Aim of the exercise: After locating the line with "Task: Open the Monster Hunter Rise banner" in the data that follows, return it and every later line exactly, up to and including the line with "Tap the battery".

(Source records)
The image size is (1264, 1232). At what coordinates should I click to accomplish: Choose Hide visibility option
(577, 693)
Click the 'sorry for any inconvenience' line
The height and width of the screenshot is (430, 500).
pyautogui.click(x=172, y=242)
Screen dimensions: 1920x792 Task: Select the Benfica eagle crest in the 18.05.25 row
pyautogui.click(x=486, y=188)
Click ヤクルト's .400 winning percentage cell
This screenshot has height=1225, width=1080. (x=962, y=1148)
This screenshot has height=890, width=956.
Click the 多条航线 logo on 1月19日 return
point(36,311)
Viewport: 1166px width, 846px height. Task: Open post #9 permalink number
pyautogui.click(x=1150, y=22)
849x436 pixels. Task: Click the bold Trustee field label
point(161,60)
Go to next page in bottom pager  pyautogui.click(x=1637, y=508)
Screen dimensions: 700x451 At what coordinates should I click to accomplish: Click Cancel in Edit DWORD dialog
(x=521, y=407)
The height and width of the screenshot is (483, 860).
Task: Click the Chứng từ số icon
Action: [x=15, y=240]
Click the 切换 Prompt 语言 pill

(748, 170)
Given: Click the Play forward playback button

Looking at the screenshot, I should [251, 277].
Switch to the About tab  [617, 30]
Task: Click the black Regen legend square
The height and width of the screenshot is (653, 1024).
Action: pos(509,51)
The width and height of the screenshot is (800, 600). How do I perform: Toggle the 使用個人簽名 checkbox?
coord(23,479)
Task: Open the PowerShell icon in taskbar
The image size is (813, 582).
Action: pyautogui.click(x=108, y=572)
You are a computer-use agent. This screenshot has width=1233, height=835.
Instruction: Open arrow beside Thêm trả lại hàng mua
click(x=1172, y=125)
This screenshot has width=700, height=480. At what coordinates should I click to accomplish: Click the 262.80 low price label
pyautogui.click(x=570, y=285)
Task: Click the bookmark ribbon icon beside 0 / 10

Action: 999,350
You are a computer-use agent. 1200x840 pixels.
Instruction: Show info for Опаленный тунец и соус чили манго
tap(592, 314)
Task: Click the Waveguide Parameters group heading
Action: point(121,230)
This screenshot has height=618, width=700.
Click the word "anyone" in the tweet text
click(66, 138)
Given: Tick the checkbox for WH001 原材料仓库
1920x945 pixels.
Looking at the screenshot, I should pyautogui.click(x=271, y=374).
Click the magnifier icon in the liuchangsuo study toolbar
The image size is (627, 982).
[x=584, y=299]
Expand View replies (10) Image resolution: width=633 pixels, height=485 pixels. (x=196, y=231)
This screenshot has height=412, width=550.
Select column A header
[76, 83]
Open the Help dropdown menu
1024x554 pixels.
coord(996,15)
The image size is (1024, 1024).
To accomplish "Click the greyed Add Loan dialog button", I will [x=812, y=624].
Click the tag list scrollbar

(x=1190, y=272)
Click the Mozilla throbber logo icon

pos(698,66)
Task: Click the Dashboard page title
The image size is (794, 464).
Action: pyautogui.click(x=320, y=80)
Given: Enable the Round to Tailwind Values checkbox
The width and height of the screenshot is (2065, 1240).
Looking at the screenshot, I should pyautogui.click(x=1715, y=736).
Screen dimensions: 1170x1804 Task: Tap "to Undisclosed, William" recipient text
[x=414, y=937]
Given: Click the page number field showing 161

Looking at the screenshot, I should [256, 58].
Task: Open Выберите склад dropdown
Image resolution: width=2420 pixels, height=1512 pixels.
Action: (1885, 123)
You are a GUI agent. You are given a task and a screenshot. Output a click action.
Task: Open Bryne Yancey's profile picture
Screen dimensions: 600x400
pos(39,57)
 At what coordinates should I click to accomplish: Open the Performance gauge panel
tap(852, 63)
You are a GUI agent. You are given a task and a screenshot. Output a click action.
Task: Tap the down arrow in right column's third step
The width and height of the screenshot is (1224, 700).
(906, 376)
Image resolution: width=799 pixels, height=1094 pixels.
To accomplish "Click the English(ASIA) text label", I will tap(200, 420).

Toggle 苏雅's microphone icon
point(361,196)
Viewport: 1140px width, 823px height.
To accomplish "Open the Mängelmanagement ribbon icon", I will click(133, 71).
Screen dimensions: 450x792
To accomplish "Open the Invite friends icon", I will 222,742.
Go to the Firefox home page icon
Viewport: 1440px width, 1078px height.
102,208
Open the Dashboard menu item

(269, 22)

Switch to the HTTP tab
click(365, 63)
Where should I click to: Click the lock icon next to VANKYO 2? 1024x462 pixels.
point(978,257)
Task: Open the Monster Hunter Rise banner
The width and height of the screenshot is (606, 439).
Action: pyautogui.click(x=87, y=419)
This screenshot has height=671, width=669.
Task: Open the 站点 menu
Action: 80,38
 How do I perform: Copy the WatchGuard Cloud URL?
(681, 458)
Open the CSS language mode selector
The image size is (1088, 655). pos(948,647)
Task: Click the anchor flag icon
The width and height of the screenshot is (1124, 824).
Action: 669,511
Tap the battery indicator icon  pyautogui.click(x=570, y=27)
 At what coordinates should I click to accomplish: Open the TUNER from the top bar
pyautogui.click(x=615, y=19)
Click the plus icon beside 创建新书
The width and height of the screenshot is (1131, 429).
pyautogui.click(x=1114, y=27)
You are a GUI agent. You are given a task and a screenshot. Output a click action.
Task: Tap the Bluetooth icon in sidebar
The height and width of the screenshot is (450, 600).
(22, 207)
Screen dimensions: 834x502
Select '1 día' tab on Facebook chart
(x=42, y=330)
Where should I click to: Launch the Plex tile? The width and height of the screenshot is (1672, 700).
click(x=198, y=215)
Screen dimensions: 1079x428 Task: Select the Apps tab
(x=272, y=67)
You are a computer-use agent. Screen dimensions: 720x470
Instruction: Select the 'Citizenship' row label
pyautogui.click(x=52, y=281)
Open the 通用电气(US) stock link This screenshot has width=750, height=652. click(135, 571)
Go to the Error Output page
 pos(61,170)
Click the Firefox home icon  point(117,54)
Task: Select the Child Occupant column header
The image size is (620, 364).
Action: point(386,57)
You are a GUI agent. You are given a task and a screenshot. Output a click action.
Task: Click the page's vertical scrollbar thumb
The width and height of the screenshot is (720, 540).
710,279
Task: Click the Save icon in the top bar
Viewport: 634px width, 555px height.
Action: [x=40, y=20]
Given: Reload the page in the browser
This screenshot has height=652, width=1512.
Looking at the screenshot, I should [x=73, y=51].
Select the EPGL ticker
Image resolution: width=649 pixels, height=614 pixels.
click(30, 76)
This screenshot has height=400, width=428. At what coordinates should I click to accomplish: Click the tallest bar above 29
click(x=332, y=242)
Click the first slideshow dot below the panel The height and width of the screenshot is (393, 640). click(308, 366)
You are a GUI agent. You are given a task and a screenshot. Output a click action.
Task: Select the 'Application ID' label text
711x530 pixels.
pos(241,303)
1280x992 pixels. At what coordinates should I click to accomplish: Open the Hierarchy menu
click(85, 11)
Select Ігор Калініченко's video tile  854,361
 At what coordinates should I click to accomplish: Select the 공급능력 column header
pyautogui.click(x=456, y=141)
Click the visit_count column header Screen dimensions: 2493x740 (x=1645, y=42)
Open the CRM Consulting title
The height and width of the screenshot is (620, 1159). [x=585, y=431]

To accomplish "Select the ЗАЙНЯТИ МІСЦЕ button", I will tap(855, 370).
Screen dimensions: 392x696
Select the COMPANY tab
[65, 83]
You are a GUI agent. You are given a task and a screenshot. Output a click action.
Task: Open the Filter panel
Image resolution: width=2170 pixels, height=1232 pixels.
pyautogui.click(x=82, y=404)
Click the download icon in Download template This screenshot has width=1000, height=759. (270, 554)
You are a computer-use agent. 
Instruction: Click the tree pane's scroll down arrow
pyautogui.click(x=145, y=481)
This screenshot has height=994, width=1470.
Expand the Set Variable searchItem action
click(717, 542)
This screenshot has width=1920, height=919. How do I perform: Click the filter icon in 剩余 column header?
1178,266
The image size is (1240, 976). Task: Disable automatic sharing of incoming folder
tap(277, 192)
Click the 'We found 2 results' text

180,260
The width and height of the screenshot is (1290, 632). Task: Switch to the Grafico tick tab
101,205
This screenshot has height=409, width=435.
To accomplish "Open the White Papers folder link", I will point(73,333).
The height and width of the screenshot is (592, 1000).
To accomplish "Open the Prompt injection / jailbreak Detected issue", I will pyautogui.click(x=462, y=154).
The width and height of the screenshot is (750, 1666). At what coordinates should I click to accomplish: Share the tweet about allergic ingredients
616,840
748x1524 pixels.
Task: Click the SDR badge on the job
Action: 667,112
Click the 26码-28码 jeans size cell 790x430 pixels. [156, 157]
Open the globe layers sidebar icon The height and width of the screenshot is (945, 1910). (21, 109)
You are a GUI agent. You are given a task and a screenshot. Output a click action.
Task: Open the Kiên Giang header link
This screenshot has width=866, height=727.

Output:
Task: Open the Monster Hunter Rise banner
The width and height of the screenshot is (606, 439).
Action: pyautogui.click(x=87, y=419)
This screenshot has height=671, width=669.
Task: Open the 站点 menu
Action: 80,38
 How do I perform: Copy the WatchGuard Cloud URL?
(681, 458)
Open the CSS language mode selector
The image size is (1088, 655). pos(948,647)
Task: Click the anchor flag icon
The width and height of the screenshot is (1124, 824).
Action: 669,511
Tap the battery indicator icon  pyautogui.click(x=570, y=27)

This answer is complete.